Das Etikett ist für die meisten Laien erstmal keine Hilfe; laut diesem ist jeder Wein ein Spitzenprodukt. Und die meisten Deutschen kaufen Wein an Orten, wo sie vor dem Kauf nicht probieren können: Mehr als 70 Prozent der Weine gehen hierzulande in Supermärkten und Discountern über die Kasse. So erfahren viele erst zu Hause, ob sie Entdeckung oder Enttäuschung kaltgestellt haben.

Kostenlose Wein-Apps

Nun machen Start-Ups das Smartphone zum digitalen Sommelier: Wein-Apps sollen Weintrinkern zur richtigen Flasche verhelfen. „Beim Wein kann ich die Qualität erst während des Konsums feststellen. Wein-Apps können diese Verunsicherung vor dem Kauf reduzieren“, sagt Erik Schweickert, Weinwirtschafts-Professor an der Hochschule Geisenheim University. „Das ist gerade ein großes Thema mit vielen Start-Ups und Risikokapital im Markt. Viele arbeiten an Apps, die Wein-Informationen passend zum Profil des Nutzers bereitstellen“, so der Wissenschaftler.
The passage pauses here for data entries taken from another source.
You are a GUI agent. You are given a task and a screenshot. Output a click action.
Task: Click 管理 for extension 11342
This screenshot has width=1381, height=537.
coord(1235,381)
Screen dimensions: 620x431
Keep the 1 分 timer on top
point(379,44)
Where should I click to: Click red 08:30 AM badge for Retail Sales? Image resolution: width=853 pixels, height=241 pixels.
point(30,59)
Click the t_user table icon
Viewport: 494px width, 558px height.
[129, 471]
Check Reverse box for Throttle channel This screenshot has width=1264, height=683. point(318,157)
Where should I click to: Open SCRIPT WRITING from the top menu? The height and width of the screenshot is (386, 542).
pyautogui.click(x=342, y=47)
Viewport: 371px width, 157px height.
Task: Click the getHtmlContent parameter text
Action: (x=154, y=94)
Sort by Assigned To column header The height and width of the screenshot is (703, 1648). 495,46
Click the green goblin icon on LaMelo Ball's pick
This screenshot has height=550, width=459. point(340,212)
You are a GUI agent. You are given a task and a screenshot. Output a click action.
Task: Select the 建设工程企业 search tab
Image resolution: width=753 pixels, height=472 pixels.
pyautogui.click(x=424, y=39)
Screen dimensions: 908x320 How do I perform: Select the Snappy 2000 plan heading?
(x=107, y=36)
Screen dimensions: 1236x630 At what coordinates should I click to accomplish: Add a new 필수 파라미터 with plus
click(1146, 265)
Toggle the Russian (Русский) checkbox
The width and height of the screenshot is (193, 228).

Weinvorschlag zum Abendessen

Die App „Winemeister“ beispielsweise hat über 2000 Supermarkt-Weine in ihrer Datenbank. Die Nutzer geben Budget und Anlass an und bekommen daraufhin Weinvorschläge. So nennt das Programm vermeintlich passende Weine für das erste Date oder darauf aufbauend Empfehlungen zum Liebeskummer. Oder wer etwas Passendes sucht, um jemandem zu ärgern, erfährt, dass der nächstgelegene Rewe einen extrem tanninhaltigen Merlot im Angebot hat. Die Weine sind von drei Sommeliers und der Nutzercommunity bewertet.

Die App „Wine Stein Smart Sommelier“ orientiert sich hingegen an der Küche ihrer Nutzer. Hobbyköche kombinieren aus Zutaten ein Gericht und bekommen die passenden Weine angezeigt. Das Programm ist zwar auf Englisch, doch die Speisenauswahl reicht über Klöße und Spätzle (zu denen die App im Übrigen einen Silvaner nahelegt).

Wo die Deutschen ihren Wein kaufen

Aus Sicht von Weinprofis haben die digitalen Empfehlungen jedoch ihre Grenzen. „Für eine erste Orientierung sind solche Apps ganz nützlich. Doch die Ratschläge sind häufig sehr pauschal - dabei gibt es Riesenunterschiede je nach Küche und Wein“, sagt der Peer Holm, Vizepräsident der deutschen Sommelier Union. So schlagen die Programme beispielsweise zum Wiener Schnitzel einen Grünen Veltliner vor, obwohl die Geschmackserlebnisse hier absolut verschieden sein können – zum Beispiel je nachdem, wie jung oder gereift der Wein ist. Der Sommelier hält das persönliche Gespräch in der Weinberatung für unverzichtbar: „Es ist ohnehin schwierig, Sinneseindrücke zu beschreiben. Im direkten Austausch können Weine viel differenzierter dargestellt und empfohlen werden.“

Weintrinker können ihr Smartphone auch als mobile Weinschule benutzen. So enthält die App „Weine & Rebsorten“ Informationen zu Rebsorten, typischen Aromen, Anbaugebieten oder Kombinationstipps von Essen und Wein – das Programm funktioniert als Nachschlagewerk für unterwegs.  Mit der App „Weintrainer“ können Nutzer ihr Wissen testen.  Auf virtuellen Karteikarten wird zum Beispiel gefragt, welche Rebsorten typisch im Rioja sind, wie lange ein Weißburgunder gelagert werden sollte oder welche Aromen kennzeichnend für Merlot sind.